In the records below, begin at the line containing "Given: Click the y-axis tick label 0.5" and end at the line containing "1400x859 pixels."; quote every line in that span exactly, including both boundary lines, and no others.

• [PROVIDED INFORMATION]
# # #
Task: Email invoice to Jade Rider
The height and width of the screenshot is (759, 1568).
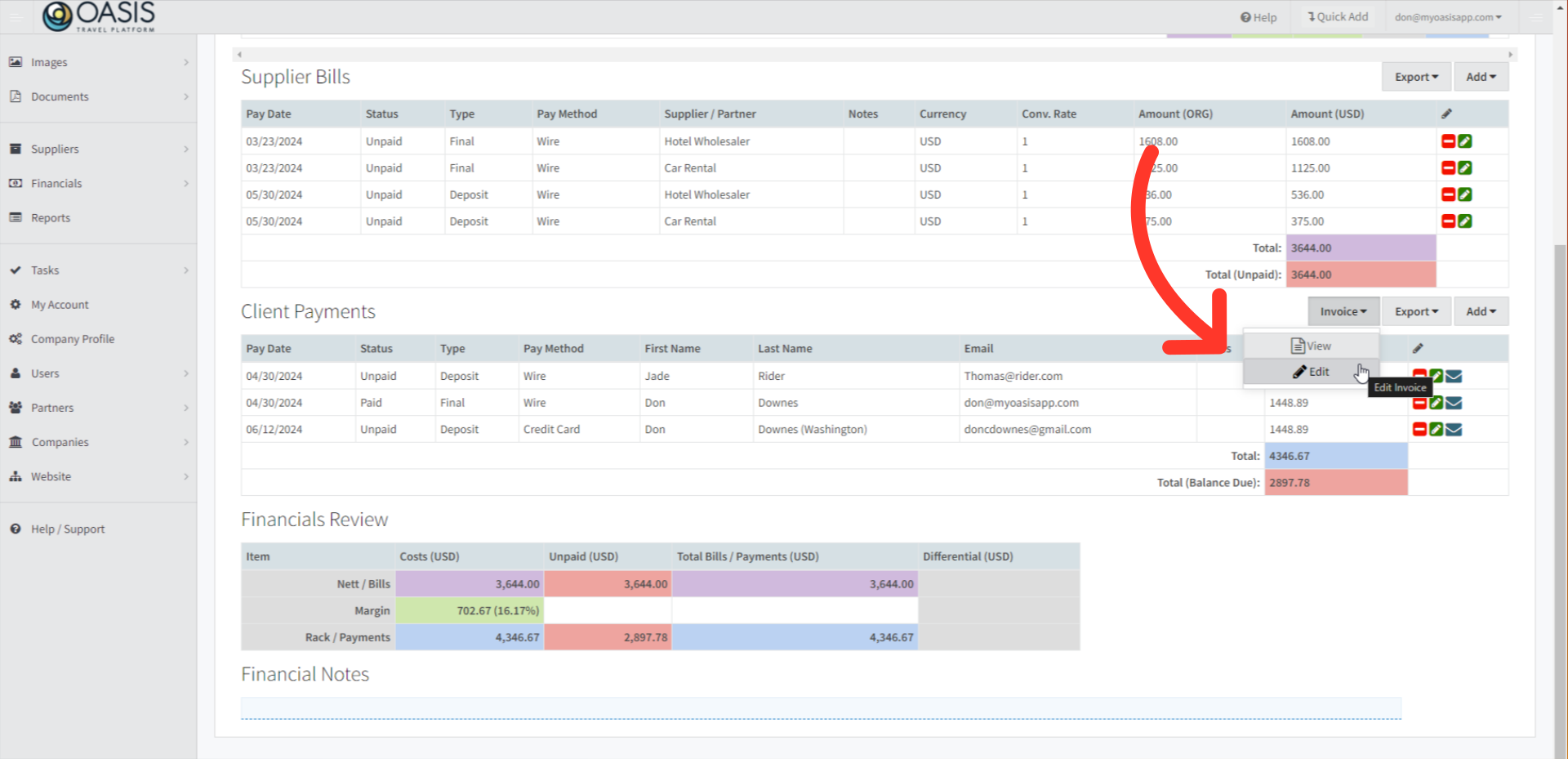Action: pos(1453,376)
# # #
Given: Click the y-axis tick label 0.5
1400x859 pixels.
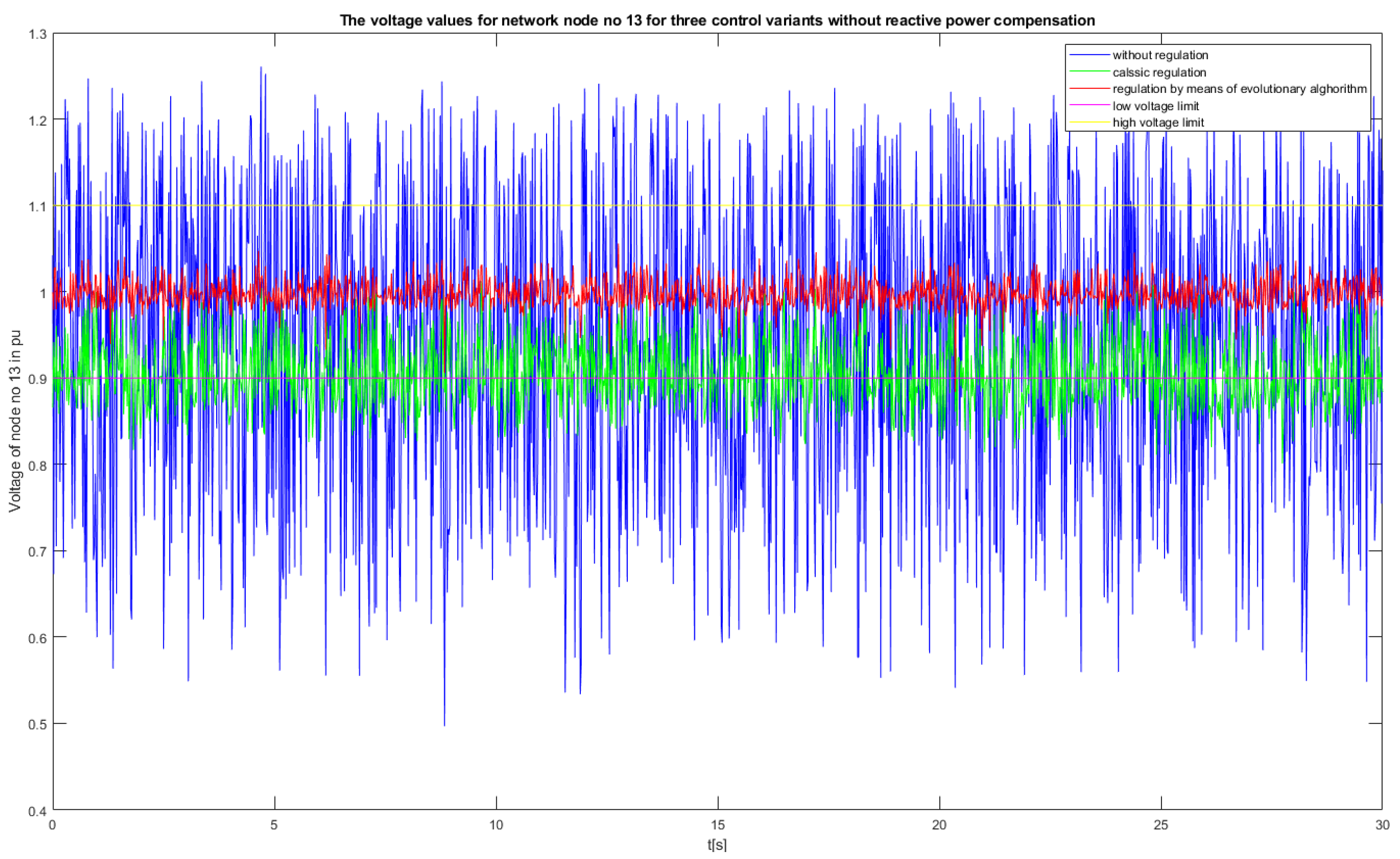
# # #
• [YOUR RESPONSE]
Given: Click the y-axis tick label 0.5
1400x859 pixels.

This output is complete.